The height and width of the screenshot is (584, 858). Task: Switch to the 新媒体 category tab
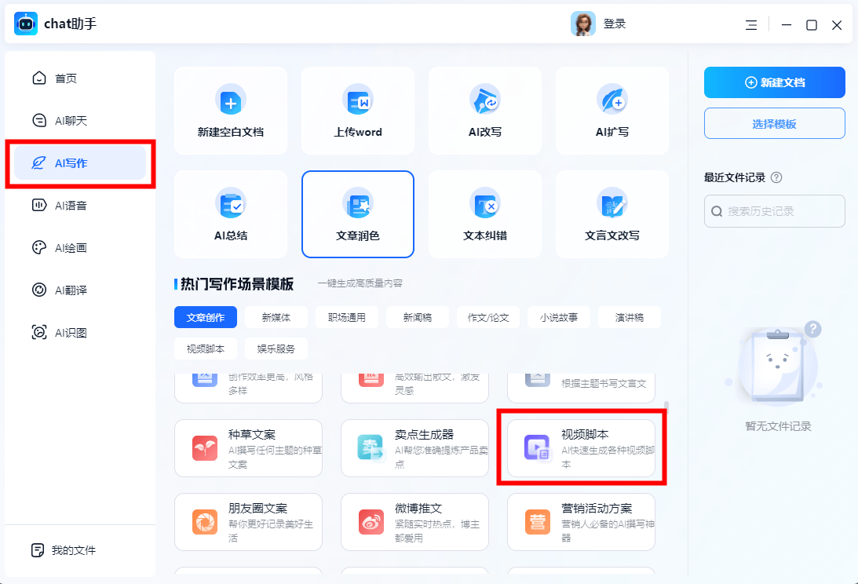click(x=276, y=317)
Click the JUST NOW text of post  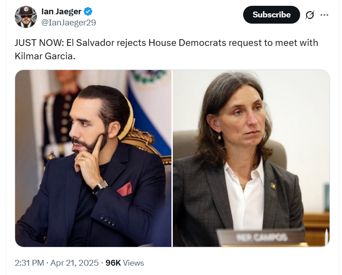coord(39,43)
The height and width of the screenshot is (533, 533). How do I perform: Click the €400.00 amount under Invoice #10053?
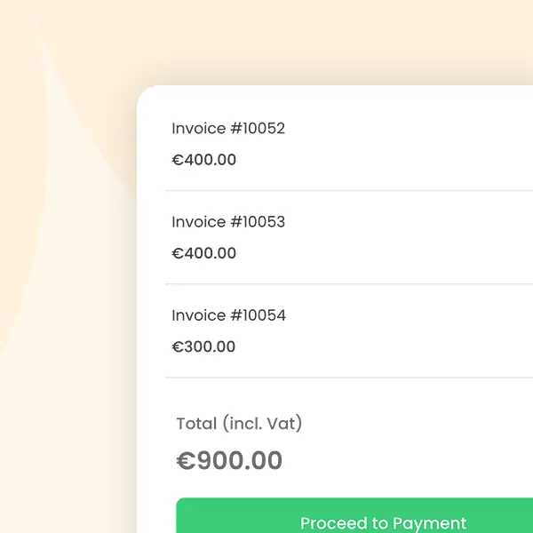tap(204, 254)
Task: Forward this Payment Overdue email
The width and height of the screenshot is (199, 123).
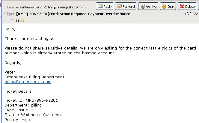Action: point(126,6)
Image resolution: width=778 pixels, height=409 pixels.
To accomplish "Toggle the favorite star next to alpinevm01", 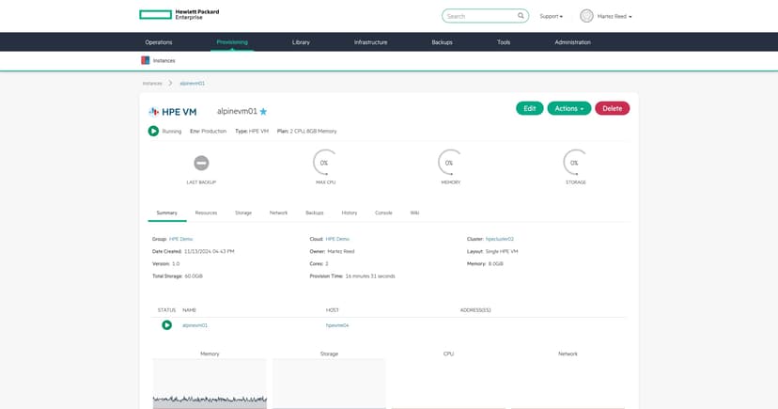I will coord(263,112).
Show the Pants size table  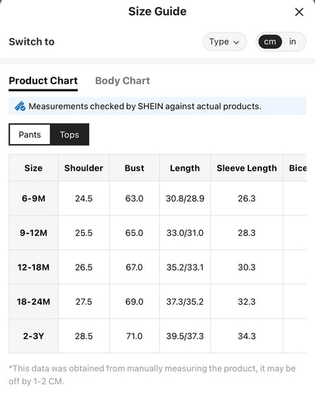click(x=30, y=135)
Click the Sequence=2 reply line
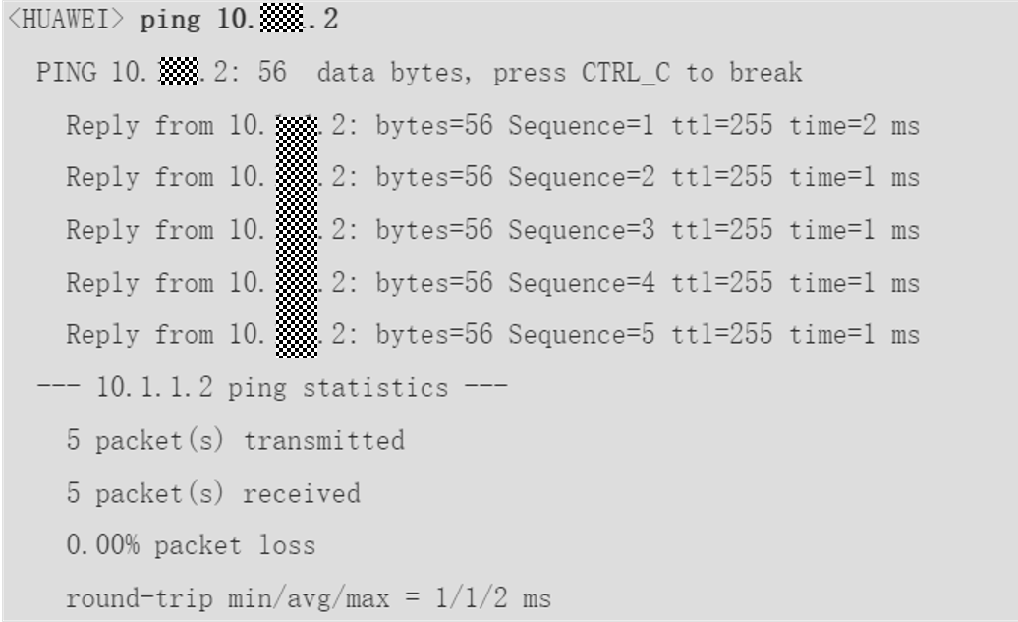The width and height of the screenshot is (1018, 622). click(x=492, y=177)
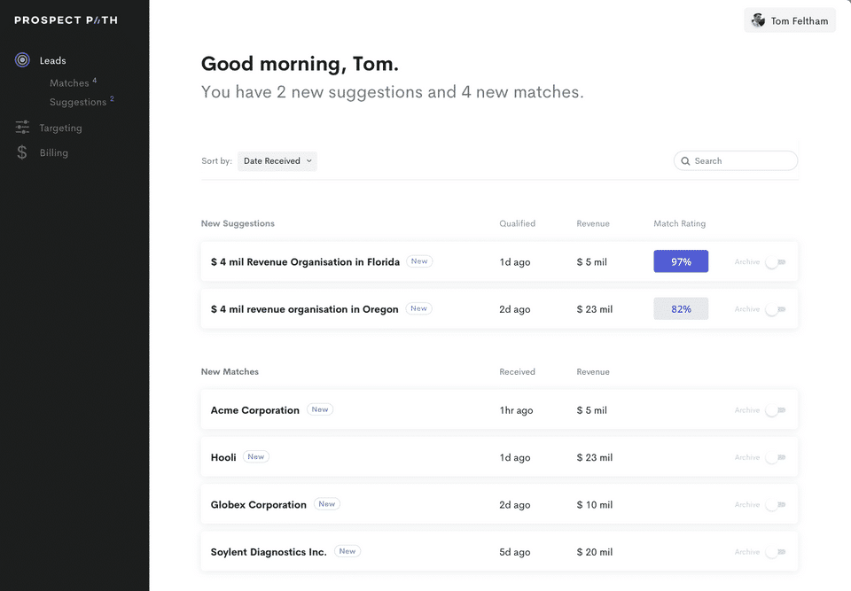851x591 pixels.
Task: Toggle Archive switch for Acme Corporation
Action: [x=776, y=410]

● ● ● ● ● ● ●

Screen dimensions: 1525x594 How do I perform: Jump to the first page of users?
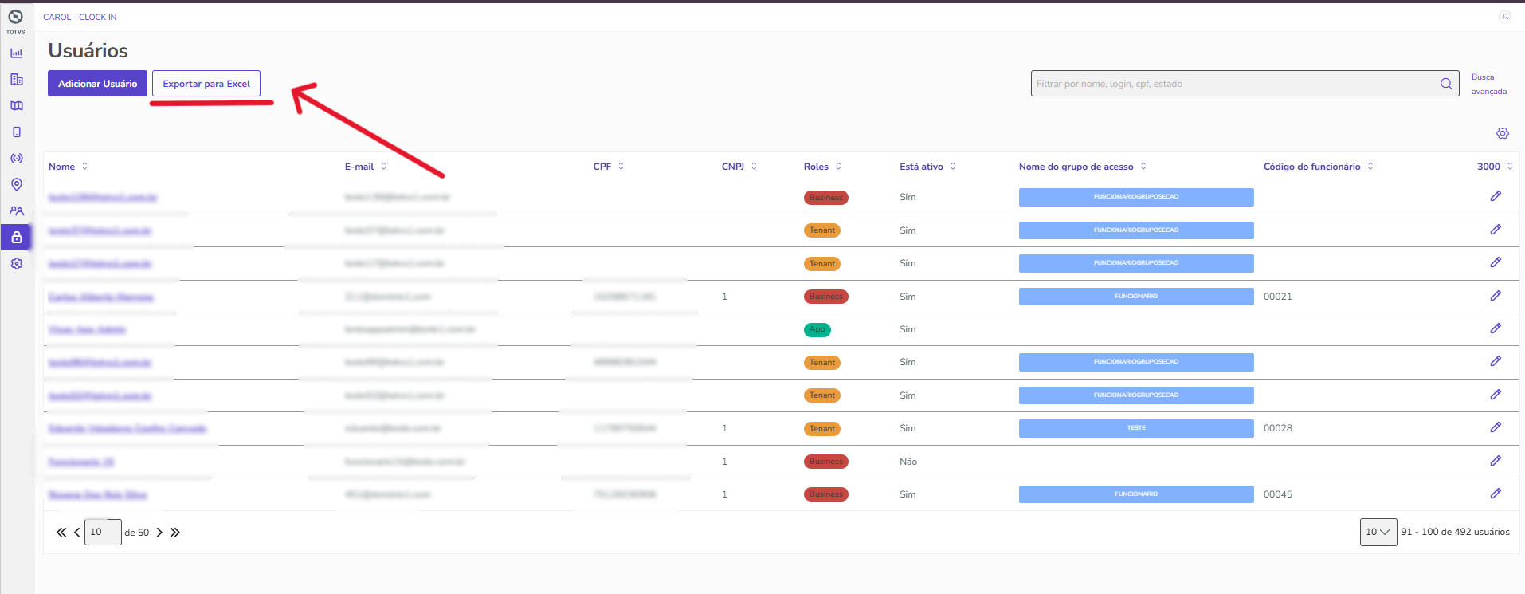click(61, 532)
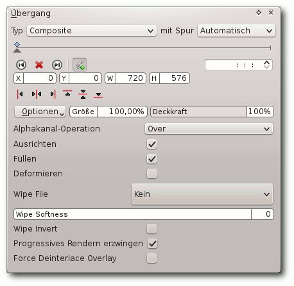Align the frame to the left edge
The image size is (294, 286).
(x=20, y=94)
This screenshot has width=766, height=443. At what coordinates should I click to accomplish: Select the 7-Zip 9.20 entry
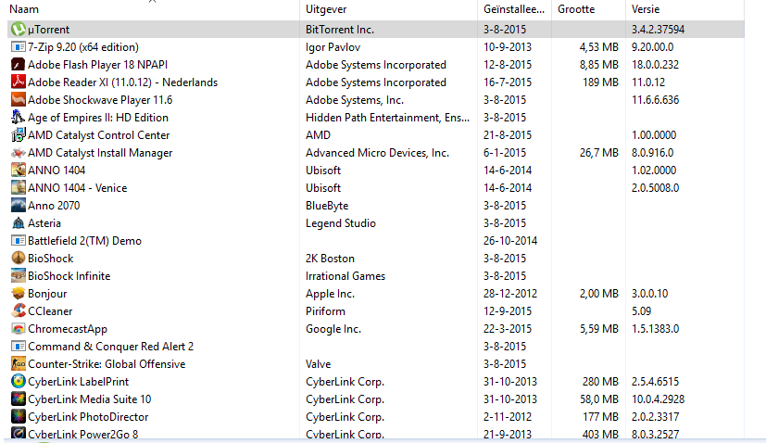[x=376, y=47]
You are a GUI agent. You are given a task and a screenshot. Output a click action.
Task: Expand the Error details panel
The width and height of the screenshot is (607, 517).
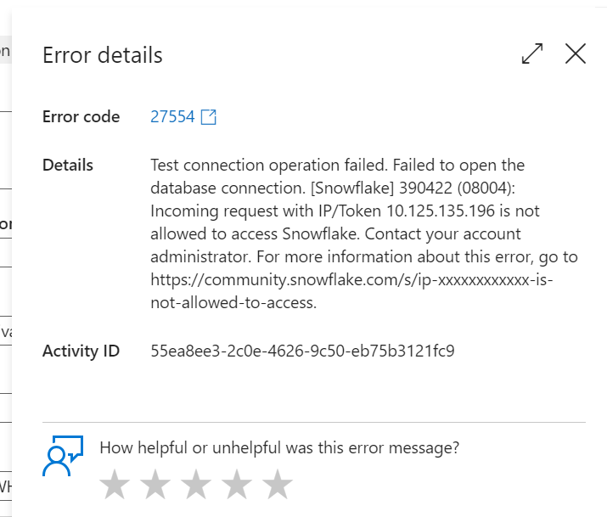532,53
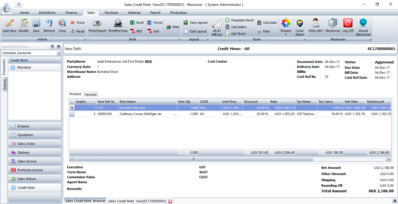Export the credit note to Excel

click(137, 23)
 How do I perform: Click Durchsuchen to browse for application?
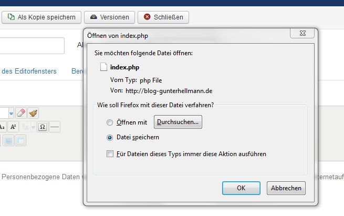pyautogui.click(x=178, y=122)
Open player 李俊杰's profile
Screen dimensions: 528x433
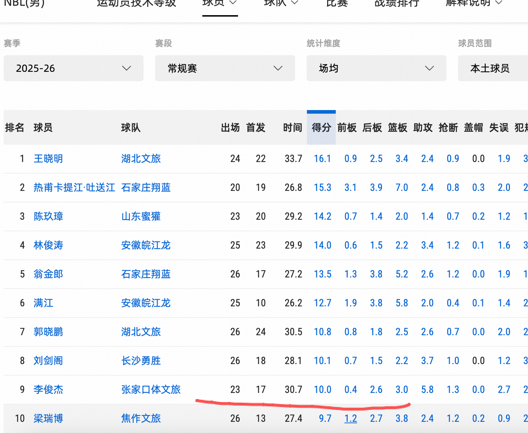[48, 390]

● ● ● ● ● ● ●

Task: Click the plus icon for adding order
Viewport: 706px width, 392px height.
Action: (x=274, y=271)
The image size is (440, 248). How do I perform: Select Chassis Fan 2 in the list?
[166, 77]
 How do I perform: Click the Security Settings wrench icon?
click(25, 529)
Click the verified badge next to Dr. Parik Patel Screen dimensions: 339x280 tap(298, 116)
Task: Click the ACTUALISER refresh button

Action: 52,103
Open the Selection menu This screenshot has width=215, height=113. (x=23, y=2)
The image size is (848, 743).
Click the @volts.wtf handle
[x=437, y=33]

● ● ● ● ● ● ●

* _WORK REQUEST_:
From the records above, pull every line that has the string "Open" and copy it.

* _EXERCISE ANSWER_:
Open player 李俊杰's profile
Open the Selection menu This screenshot has width=215, height=113. (x=23, y=2)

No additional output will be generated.